Oxidative response of phagocytes to parasite invasion.

Phagocytes destroy intracellular pathogens and extracellular targets in part by the production of toxic oxygen metabolites--namely, superoxide, hydrogen peroxide, hydroxyl radicals and possibly singlet molecular oxygen. The toxicity of hydrogen peroxide is increased greatly by peroxidase and a halide. A peroxidase that can be used for this purpose is present in neutrophils and monocytes (myeloperoxidase), but is lost when the monocyte matures into a macrophage; a different peroxidase is present in eosinophils. The latter enzyme, because of its strong positive charge, binds to the surface of parasites; any phagocyte in the region, when appropriately stimulated, may provide the hydrogen peroxide required for completion of the peroxidase system. Further, peroxidase-coated organisms are more readily killed when ingested by macrophages than are uncoated organisms. Oxygen-dependent toxicity requires the production of toxic oxygen products by phagocytes in amounts sufficient to overcome the protective capacity of endogenous scavengers in the parasite. The latter include catalase and glutathione peroxidase, which degrade hydrogen peroxide, and superoxide dismutase which dissipates superoxide. The host defence against parasites appears to depend in part on this balance between toxic oxygen metabolites and scavengers.
_ _ _ _ _ _ _
- WORK TO BE COMPLETED: Copy out the entire passage on the oxidative response of phagocytes to parasite invasion, word for word.

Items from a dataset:
_ _ _ _ _ _ _
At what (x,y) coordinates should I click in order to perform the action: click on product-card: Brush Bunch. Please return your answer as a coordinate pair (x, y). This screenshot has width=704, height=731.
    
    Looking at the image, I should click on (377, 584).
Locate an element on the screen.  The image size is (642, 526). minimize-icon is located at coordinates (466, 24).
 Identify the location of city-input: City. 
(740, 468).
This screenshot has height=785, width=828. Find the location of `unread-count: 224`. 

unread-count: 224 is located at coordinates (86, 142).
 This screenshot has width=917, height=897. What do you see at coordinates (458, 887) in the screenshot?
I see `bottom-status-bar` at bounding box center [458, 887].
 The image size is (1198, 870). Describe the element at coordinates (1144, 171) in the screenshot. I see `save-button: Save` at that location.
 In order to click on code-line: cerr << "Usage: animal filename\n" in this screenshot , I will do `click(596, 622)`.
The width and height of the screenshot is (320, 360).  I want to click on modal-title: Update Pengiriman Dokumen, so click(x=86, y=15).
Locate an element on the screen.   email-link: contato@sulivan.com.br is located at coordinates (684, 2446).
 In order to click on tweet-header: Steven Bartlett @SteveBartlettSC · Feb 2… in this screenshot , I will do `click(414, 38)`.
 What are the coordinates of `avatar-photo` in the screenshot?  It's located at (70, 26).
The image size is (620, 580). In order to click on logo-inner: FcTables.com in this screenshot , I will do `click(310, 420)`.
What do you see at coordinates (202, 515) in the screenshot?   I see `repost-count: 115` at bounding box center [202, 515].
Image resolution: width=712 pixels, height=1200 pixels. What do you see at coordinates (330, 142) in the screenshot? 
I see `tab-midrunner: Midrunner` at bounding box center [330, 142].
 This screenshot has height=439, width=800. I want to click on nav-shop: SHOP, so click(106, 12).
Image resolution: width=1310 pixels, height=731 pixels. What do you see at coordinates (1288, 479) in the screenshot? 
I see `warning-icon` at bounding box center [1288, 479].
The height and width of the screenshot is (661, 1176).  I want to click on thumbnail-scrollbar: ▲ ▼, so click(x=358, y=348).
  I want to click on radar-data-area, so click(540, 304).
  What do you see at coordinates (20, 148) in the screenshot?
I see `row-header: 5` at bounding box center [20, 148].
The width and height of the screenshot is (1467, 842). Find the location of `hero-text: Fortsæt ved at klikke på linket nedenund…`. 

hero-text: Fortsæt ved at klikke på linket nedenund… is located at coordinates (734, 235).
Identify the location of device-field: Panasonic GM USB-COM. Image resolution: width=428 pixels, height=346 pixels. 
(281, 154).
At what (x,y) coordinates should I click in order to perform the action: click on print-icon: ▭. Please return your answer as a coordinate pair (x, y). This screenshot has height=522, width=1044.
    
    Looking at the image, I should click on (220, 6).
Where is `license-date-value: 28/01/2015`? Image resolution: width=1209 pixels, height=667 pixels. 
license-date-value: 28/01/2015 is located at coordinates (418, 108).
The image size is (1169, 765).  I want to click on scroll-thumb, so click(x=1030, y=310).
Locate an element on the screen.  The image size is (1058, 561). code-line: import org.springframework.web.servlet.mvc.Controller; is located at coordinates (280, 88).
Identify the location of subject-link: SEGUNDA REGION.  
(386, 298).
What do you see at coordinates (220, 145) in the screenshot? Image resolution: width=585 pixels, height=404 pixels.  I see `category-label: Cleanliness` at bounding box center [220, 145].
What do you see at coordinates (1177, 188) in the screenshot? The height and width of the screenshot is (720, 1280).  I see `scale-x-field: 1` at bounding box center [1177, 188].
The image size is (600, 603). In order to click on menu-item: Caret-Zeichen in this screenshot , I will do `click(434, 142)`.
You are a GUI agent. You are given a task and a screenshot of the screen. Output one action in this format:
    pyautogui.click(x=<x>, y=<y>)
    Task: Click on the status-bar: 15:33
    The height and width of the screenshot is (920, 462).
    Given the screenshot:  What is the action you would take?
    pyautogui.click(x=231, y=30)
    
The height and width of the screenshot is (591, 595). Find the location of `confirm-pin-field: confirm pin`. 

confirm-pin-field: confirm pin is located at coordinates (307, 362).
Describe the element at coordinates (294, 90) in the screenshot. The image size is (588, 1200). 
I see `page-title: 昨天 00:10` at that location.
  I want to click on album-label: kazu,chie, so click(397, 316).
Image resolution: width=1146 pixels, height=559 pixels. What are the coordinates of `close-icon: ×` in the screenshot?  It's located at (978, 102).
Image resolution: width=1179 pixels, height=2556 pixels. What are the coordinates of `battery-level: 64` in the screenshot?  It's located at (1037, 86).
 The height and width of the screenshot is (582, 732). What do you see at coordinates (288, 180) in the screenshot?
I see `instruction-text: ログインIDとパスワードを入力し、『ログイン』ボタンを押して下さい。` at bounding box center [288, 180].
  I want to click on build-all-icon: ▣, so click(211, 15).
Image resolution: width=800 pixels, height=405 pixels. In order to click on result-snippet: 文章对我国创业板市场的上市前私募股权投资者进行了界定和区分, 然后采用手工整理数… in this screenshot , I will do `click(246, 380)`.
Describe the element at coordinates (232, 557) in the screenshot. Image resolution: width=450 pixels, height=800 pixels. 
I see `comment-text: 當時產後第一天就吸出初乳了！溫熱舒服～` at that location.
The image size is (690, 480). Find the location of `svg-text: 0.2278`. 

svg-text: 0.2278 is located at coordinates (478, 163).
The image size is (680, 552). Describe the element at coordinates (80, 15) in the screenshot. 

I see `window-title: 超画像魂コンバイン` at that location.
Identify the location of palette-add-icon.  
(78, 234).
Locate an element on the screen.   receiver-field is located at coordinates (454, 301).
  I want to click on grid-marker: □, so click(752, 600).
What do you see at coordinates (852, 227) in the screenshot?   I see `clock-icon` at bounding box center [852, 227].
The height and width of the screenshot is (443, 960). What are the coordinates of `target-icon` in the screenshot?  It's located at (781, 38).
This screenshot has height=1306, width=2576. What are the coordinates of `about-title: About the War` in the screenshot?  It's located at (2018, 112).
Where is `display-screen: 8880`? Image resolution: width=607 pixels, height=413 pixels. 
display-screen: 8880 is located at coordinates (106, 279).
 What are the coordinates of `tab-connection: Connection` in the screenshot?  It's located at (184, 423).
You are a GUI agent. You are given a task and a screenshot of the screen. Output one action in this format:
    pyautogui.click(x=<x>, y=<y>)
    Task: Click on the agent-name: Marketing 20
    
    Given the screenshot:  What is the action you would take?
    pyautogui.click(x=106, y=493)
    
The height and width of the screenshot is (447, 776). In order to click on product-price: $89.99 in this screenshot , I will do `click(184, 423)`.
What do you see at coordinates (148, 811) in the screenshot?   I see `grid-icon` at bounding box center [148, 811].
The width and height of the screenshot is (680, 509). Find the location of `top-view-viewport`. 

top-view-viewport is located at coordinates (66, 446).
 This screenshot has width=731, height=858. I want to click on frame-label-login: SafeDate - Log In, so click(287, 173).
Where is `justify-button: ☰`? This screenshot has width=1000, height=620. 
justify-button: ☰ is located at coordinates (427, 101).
_ _ _ _ _ _ _
- TASK OUTPUT:
Oxidative response of phagocytes to parasite invasion.

Phagocytes destroy intracellular pathogens and extracellular targets in part by the production of toxic oxygen metabolites--namely, superoxide, hydrogen peroxide, hydroxyl radicals and possibly singlet molecular oxygen. The toxicity of hydrogen peroxide is increased greatly by peroxidase and a halide. A peroxidase that can be used for this purpose is present in neutrophils and monocytes (myeloperoxidase), but is lost when the monocyte matures into a macrophage; a different peroxidase is present in eosinophils. The latter enzyme, because of its strong positive charge, binds to the surface of parasites; any phagocyte in the region, when appropriately stimulated, may provide the hydrogen peroxide required for completion of the peroxidase system. Further, peroxidase-coated organisms are more readily killed when ingested by macrophages than are uncoated organisms. Oxygen-dependent toxicity requires the production of toxic oxygen products by phagocytes in amounts sufficient to overcome the protective capacity of endogenous scavengers in the parasite. The latter include catalase and glutathione peroxidase, which degrade hydrogen peroxide, and superoxide dismutase which dissipates superoxide. The host defence against parasites appears to depend in part on this balance between toxic oxygen metabolites and scavengers.